DIRECTIONS
Extract every line of the rows below that contains the string "width", matching its case exactly.

# START OF RECORDS

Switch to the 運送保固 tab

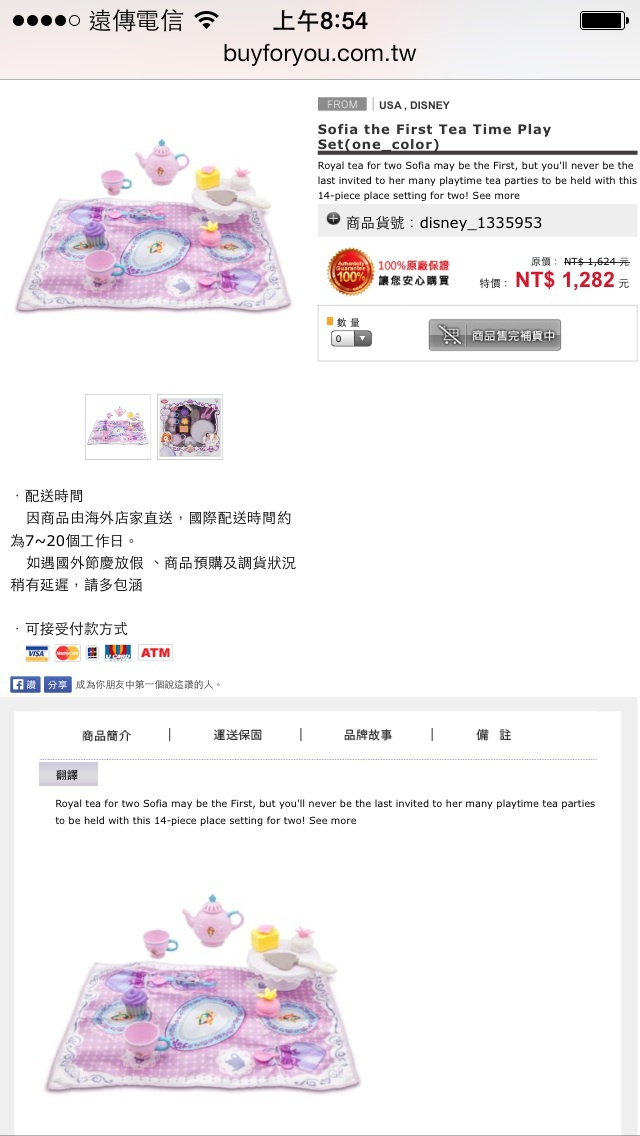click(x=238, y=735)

# END OF RECORDS
# START OF RECORDS

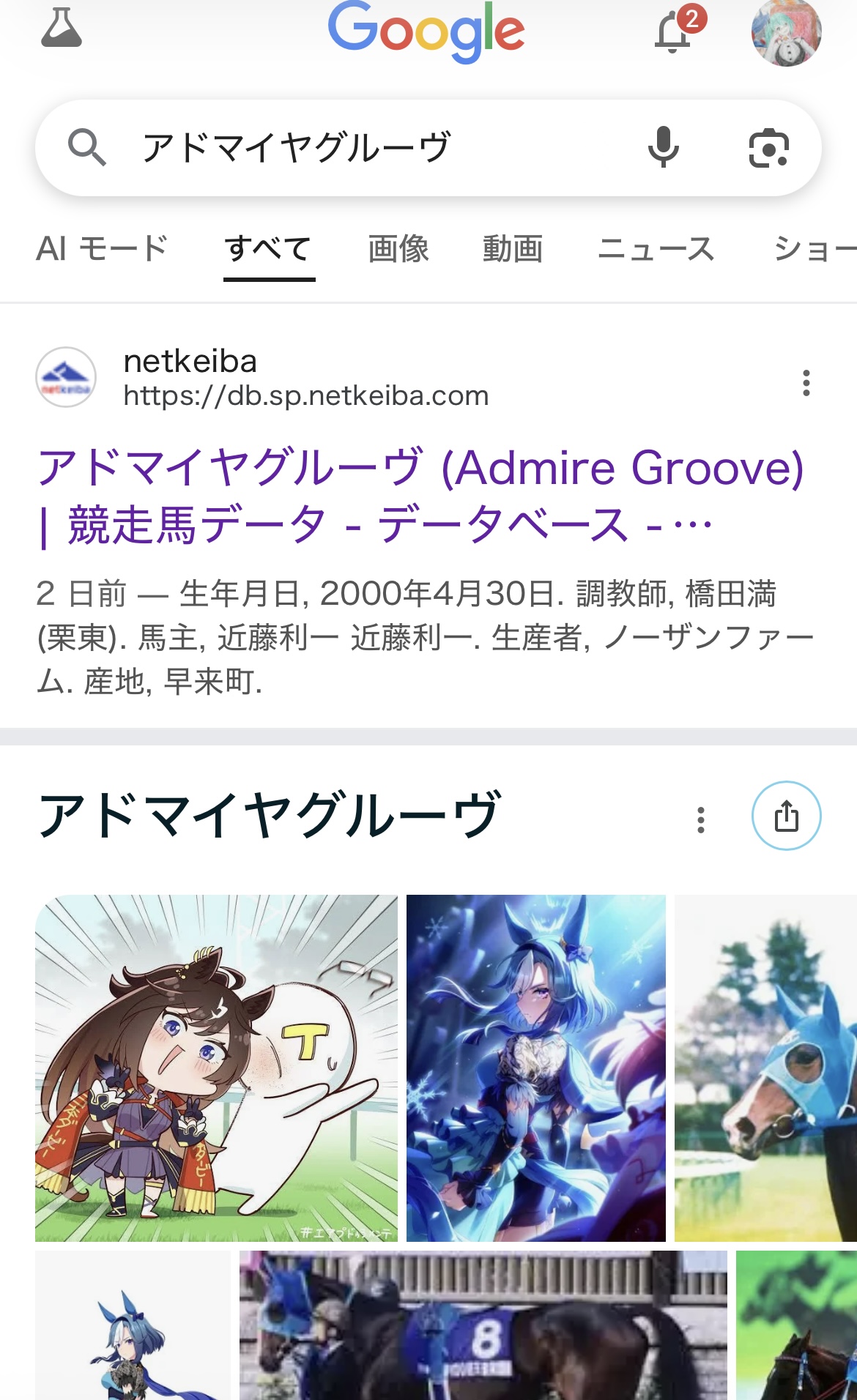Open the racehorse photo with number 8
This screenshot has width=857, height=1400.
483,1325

# END OF RECORDS

REPLY TO THE TASK
This screenshot has width=857, height=1400.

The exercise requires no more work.